Notably, the other part of McCain's health care plan is deregulation of the health insurance industry. Have you heard him say that you should be able to buy health insurance from other states? What goes hand in hand with that is removal of some of the consumer protections for people in those states. Have you ever had a claim denied? Still want to remove whatever laws regulate insurance companies? This is really glossed over on his campaign web site. Wonder why. After all, we know how well it worked out when they deregulated the trading of energy futures (think Enron), when they deregulated the mortgage and securities industries (mortgage crisis). I could do without a disaster that will leave me without access to healthcare, thank you very much.

For a more involved report, see John McCain's Radical Prescription For Healthcare. It comes from a less-than-objective liberal group, but the report itself is pretty good. I especially recommend the discussion on page 10, which describes further why people with pre-existing conditions won't be able to afford insurance in the free market, but is way more complicated than I could get into here.

4 comments:

Candids by Courtney said...

wow!! unbelievable....wait...actually it is!!!

Anonymous said...

I'm not in favor of raising taxes, but if you have to, this one makes more sense than the ones Obama has proposed, ie death tax, capital gains tax. Every other employee benefit (cars, etc.) is taxable AND the employer has deducted it from their taxes, making a net zero, whereas it's a loss for the government now. On inheritance tax and capital gains, those taxes have already been paid once. If Barry was truly about making things fair, he'd follow McCain's lead.

Anonymous said...

Anonymous,

First, health care isn't a luxury like a company car. When the problem is that health care is already too expensive for those who have it and so expensive that many employers/employees cannot afford it all, the answer isn't to tax it and make it even more expensive to both employers and employees. We're trying to encourage MORE health care coverage, not create an incentive for less.

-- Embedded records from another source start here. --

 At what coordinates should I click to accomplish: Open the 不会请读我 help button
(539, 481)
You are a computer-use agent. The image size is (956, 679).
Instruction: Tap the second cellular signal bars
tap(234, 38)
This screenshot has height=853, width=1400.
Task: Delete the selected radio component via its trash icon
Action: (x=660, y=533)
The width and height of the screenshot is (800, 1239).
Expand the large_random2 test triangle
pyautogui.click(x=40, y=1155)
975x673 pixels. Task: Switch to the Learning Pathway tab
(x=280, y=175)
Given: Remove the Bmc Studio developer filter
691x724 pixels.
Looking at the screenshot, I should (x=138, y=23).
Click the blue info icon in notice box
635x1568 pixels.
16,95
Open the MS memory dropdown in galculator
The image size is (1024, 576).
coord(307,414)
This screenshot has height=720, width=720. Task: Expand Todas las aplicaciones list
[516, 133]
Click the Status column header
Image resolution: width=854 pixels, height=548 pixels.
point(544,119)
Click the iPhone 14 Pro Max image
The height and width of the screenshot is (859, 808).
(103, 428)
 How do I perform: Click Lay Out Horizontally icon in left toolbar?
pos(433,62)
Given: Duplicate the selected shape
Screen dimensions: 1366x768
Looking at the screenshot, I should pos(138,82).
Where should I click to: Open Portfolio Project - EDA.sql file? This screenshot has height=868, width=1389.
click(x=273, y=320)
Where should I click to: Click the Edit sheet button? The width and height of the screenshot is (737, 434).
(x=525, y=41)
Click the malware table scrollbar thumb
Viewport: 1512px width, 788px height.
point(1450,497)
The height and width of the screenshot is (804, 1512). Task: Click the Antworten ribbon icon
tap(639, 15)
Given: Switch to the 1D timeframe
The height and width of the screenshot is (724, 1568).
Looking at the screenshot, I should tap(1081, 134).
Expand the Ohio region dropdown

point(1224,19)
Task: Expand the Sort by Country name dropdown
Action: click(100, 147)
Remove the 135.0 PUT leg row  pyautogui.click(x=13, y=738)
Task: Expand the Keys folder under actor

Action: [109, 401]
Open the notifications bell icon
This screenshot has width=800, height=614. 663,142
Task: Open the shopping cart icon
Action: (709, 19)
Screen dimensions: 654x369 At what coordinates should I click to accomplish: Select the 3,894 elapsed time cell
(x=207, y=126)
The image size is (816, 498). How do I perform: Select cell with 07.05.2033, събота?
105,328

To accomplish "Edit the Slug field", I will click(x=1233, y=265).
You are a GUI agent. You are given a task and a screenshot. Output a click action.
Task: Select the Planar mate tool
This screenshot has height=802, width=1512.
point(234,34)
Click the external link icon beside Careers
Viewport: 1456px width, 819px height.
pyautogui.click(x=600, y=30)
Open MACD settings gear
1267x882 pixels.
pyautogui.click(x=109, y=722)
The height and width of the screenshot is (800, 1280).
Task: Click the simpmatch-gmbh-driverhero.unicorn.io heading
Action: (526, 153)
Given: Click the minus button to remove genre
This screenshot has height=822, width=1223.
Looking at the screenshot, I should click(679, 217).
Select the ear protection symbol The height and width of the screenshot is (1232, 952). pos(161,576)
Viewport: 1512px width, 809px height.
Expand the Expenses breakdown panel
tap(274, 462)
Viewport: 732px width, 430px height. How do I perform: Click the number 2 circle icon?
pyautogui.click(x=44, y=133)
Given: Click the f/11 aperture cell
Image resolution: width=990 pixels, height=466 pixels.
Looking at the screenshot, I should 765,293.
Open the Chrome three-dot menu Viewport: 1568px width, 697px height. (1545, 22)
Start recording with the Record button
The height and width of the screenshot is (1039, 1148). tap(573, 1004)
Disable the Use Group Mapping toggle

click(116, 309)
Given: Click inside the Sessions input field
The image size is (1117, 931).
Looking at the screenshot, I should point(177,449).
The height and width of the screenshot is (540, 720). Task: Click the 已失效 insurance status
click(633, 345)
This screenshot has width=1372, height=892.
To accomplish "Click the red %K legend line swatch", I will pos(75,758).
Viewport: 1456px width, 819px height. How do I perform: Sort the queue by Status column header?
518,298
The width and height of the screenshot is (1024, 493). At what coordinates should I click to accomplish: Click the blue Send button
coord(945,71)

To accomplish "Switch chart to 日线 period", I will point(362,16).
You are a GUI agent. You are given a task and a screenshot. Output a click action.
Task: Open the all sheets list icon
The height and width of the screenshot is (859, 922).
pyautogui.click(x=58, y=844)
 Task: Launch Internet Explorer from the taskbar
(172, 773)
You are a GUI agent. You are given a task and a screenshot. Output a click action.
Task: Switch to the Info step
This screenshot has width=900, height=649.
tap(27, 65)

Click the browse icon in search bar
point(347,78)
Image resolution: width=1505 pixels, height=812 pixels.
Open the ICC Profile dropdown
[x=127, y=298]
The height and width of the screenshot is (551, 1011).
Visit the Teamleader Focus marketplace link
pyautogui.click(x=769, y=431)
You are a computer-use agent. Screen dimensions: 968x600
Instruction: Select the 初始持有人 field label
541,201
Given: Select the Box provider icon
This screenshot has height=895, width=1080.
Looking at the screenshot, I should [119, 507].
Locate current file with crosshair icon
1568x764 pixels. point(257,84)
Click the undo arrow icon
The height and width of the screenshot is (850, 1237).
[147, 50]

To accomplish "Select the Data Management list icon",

Second, as to your general points about taxation, every tax we pay is in some ways a multiple tax on the same thing. My salary is taxed, and yet so are my employer's profits, and so was the income of the consumer who bought our product, and so were all of our suppliers, etc. Every tax is a multiple tax.

The "double taxation" argument against estate taxes proves too much.

The one thing we should be taxing less is salaries. Work should be encouraged. It's crazy that we tax hard-earned salaries more than we tax unearned inheritances. And since capital gains constitute a higher proportion of one's earnings the higher you go in the economic ladder, it's nuts that we tax salaries earned by average Americans more than we tax capital gains earned by the elite.

Attacking job-based health care, as McCain is proposing, is an attack on hard-working Americans.

Who is he putting first? Insurance companies.
/jc

Author said...

Yet another example of how the media has twisted this issue and allowed so many people, including Obama, to get away with a flat out lie. Does no one really research things? Are you all lemmings with whatever the media says?
Before you break out the needles, read this and read it carefully several times to digest it. Seriously. This is a non-partisan examination of the actual issues involved with the health care issues and why McCain's plan WILL benefit those average blue collar workers AND the growing ranks of us who work for ourselves.

http://www.cfif.org/htdocs/freedomline/current/in_our_opinion/Will-John-McCain-Really-Tax-Your-Health-Care-For-the-First-Time.htm

The liberal way is to have Government care for everyone at all times. This is called Socialism. The health care system DOES need to be revamped and improved, on that there is no doubt. But nationalized health care as in Canada and the UK is not the answer. Again, do the research and learn for yourself, don't take my word for it.
Go the site for the PBS program "Frontline" and watch their completely bi-partisan report on the various world health care systems and THEN comment.
Everyone lies. Obama is just doing it with the media behind him.